For this reason fear of ostracization is lower in men, and higher in women. Add onto that the men not only feel more comfortable taking risks, but enjoy and seek taking them — albiet the level of risk varies substantially. But conversational risk is very low among men. We think it’s better to hear a bad idea than fail to hear all the ideas. Women are more cautious because they are more sensitive to variation in opinion.
In my anecdotal experience, in business meetings and debates, men speak far more words than women. In social settings, and in personal conversations, women speak more words than men. Men seem to enjoy participating in competitive conversations. They even artificially create nonsense-conflicts just to have something to debate: they talk about sports teams, companies, politics, technologies, cars and tools etc. Each as a vehicle for debate. They prefer the abstract to the experiential, and a limited number of contextual changes. Women seem to prefer gradual subtle conversations across multiple contexts where they can build consensus and thoroughly understand one another’s viewpoints in the process.
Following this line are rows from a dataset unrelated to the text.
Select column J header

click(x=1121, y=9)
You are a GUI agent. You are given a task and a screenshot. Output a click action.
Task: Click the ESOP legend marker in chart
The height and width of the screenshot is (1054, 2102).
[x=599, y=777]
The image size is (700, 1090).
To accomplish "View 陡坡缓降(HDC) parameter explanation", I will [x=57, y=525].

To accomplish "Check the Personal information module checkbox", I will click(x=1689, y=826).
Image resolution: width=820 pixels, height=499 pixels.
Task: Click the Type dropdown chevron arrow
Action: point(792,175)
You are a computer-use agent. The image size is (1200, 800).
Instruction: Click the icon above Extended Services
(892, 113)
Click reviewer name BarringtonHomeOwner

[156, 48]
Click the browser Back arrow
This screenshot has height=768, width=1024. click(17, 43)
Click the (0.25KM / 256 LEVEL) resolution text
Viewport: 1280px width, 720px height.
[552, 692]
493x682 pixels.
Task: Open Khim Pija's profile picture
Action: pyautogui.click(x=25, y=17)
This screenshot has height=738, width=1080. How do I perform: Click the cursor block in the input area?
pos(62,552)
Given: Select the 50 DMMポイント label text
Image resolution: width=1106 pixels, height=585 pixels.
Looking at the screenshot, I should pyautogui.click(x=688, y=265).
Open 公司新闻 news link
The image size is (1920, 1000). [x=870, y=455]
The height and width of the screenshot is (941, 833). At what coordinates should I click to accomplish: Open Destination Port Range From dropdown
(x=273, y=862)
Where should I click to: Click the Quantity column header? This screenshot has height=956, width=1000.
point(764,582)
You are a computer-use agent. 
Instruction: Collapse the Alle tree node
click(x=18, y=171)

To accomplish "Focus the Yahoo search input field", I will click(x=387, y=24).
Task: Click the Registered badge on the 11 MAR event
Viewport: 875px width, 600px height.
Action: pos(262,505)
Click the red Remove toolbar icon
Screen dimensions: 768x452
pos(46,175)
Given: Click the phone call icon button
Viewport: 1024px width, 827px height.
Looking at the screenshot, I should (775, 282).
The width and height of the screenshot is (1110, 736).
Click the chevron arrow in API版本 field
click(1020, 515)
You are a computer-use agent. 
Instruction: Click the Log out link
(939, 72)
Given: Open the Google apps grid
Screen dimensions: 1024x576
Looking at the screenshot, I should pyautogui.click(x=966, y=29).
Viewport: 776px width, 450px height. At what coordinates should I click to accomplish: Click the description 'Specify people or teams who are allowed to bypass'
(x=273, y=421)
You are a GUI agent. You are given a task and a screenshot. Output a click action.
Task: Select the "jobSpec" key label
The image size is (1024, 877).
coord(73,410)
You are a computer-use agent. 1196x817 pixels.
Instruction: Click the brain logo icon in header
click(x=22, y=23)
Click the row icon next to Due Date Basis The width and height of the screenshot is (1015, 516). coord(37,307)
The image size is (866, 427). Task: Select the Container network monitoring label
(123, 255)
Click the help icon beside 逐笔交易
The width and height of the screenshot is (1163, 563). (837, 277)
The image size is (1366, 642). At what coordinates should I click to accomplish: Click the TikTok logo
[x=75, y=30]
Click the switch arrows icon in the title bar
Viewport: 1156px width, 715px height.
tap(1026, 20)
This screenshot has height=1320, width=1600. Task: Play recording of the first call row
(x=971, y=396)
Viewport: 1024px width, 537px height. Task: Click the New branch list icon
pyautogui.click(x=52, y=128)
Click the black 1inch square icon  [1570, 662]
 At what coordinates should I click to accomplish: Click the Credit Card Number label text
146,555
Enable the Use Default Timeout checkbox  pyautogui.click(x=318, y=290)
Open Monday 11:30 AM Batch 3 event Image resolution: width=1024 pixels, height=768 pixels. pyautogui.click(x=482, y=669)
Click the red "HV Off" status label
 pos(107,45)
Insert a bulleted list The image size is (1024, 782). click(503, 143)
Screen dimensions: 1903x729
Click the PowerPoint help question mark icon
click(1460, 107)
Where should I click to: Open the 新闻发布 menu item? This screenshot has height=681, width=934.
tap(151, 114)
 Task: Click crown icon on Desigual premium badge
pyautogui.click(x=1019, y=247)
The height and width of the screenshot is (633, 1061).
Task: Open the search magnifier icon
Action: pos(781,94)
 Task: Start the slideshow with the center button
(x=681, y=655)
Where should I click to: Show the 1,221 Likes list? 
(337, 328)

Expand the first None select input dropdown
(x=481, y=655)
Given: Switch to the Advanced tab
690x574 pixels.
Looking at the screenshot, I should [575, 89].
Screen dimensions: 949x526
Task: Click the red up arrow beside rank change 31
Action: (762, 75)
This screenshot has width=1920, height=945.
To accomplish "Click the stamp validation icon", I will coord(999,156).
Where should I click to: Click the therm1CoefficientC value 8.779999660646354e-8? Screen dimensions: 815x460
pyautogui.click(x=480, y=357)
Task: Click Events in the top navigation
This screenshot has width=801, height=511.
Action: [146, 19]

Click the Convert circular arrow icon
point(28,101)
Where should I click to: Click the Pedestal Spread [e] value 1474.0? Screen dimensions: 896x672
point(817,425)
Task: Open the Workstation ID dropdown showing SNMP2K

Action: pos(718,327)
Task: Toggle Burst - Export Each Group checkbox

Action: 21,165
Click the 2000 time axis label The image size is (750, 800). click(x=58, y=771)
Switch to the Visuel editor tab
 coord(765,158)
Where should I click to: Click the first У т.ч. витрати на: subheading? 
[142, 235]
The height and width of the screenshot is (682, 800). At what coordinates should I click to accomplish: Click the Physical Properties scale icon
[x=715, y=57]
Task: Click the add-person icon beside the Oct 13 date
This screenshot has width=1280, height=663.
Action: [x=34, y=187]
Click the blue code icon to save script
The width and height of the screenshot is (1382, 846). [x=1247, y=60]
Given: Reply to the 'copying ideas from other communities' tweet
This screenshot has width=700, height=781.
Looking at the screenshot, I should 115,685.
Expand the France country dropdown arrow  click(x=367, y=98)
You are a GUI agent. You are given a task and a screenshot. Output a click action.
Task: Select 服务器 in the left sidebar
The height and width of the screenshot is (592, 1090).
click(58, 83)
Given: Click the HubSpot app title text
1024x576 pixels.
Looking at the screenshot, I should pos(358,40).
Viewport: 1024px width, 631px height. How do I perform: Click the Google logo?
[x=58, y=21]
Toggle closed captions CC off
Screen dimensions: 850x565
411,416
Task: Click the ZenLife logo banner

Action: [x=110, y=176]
The result of these different preferences is more of a difference in velocity than anything else. Women tend to ‘get there’ using their conversational style just like men do, but more slowly. Like everything else, men are built for speed. The extraneous is removed by evolution.
It certainly seems like most woman I’ve been in a relationship with has greater capacity for speech than I do — and I’m pretty talkative. But I suspect that it’s a difference in the content and circumstance not the number of words. I”m not the only man who thinks it’s odd that his mate must revisit her dreams in the morning, and her daily conversations at night. It’s common knowledge among men that we must learn that skill.
But it’s good for a relationship when men learn how to feign interest in these things that we lack the emotional bandwidth to appreciate and comprehend. Listening is an exercise in providing what the other person needs, and what she needs is not comprehension and problem solving – it’s to ensure we’re committed to one another, and for her to organize her emotions by way of speaking them in the same way that men organize our ideas by visualizing them. Chatter after all, is negatively correlated with successful hunting. Communication during hunts and war is visual, not verbal. Besides, that female revisitation of emotions is why women help us with our emotional problems when we have them: they’re more experienced at dealing with them. Our compensation for lacking those tools, is that mechanical devices, consumer electronics, and politics are not opaque to our comprehension. But I’m not sure which gender gets the better deal.
We forget that we all start out female, and that the template for human beings is female, and that males are highly specialized versions of females. Testosterone shuts all that ‘unnecessary’ emotional processing off for males in the womb so that we can worry about doing dangerous things and making tools, and inventing pretty much everything, without worrying about the needs of children or the danger that other women might ostracize us in a time of weakness, when we and our children need communal support to survive.
Applying that word budget to writing: I”m writing about 8K words a day on average now, with an average low of 5K, an average high of 10K, and a max of 25K on rare occasions. I’m not sure what that means. I know that if I dont talk to people all day, I write more, and vice versa. I also know that if I am writing for a competitive argument I write more than if I write in the explanatory neutral voice. But I also need to chat more than does my spouse.
We are the product of our genes. The universe is fascinating. Life is a miraculous luxury. And every breath of it is worth savoring.